Best MCP Servers for Indie Hackers in 2026
The essential MCP servers every solo developer needs to build and ship faster. Supabase, Stripe, GitHub, Vercel, and Sentry — configured in seconds.
If you are building a SaaS product on your own, every minute you spend context-switching between your editor, browser tabs, and dashboards is a minute you are not shipping. The Model Context Protocol (MCP) changes this equation dramatically by letting your AI coding assistant talk directly to the services you depend on -- your database, your payment provider, your deployment pipeline -- without you ever leaving your editor.
This guide covers the five best MCP servers for indie hackers: the exact combination you need to go from idea to paying customers with minimal friction.
What Is MCP and Why Should Indie Hackers Care?

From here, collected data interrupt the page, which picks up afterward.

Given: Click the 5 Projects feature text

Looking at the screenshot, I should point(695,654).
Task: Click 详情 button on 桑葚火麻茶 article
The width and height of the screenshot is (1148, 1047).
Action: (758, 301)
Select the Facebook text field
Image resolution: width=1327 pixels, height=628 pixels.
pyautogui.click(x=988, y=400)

MCP is an open protocol that connects AI assistants (like Claude, Cursor, Windsurf, and others) to external tools and data sources through a standardized interface. Think of it as a USB-C port for AI: one standard that lets your assistant plug into any compatible service.

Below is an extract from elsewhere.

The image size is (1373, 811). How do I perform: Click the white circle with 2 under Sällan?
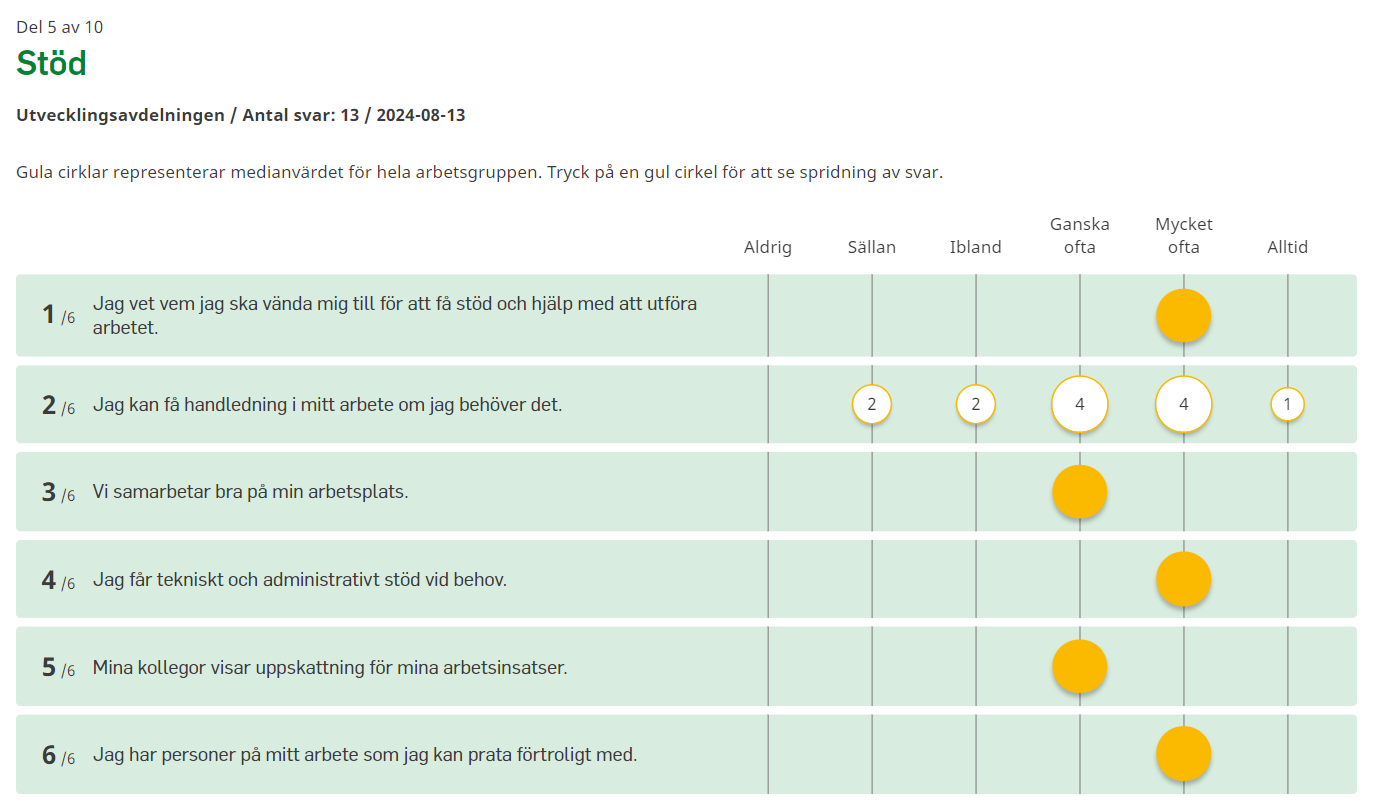point(871,405)
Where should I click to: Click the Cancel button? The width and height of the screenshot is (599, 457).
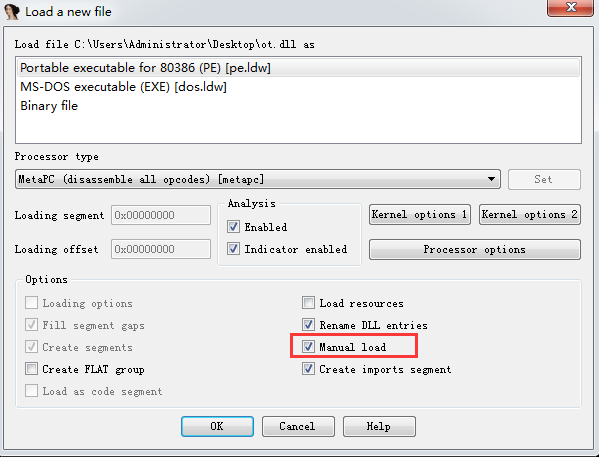[298, 426]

Each MCP server exposes a set of tools that the AI can invoke on your behalf. Instead of copying error messages from Sentry into your editor, or switching to the Stripe dashboard to check a subscription status, your AI assistant handles the round-trip for you. It reads the data, understands the context, and acts on it -- all within the same conversation where you are writing code.
For indie hackers specifically, this matters because you are wearing every hat. You are the backend engineer, the DevOps person, the billing admin, and the on-call responder. MCP servers let your AI assistant share that burden by giving it direct access to the systems you manage.
The five servers below cover the core infrastructure of a typical indie hacker SaaS: database, payments, source control, deployment, and error monitoring. Together, they form a stack that keeps you focused on building rather than juggling dashboards.
1. Supabase MCP -- Your Entire Backend in One Server
What it does: The Supabase MCP server connects your AI assistant to your Supabase project, giving it the ability to query your Postgres database, manage tables, run migrations, deploy edge functions, and even handle development branches.
Key capabilities:
- Run SQL queries and get results directly in your editor
- Create, alter, and manage database tables and schemas
- Apply and track migrations without leaving your coding session
- Deploy and update Supabase Edge Functions
- Create and manage development branches for safe experimentation
- List and configure extensions
Why it matters for indie hackers: Supabase has become the default backend for indie SaaS projects, and for good reason -- it gives you Postgres, authentication, storage, and serverless functions under one roof. The MCP server takes this further by eliminating the constant back-and-forth between your code and the Supabase dashboard.
Need to add a column to your users table? Ask your assistant. Want to write a migration that adds a new feature flag system? Describe what you need and the assistant will draft the SQL, apply it through the MCP server, and verify it worked. You can even create a development branch first to test the migration safely.
With 25 tools and roughly 12,875 tokens of context, the Supabase MCP server is the heaviest in this stack. But given that it replaces what would otherwise be your most frequent source of context-switching (the database dashboard), the token cost is well justified.
Setup: Requires a Supabase personal access token set as SUPABASE_ACCESS_TOKEN. The server runs via npx -y @supabase/mcp-server-supabase.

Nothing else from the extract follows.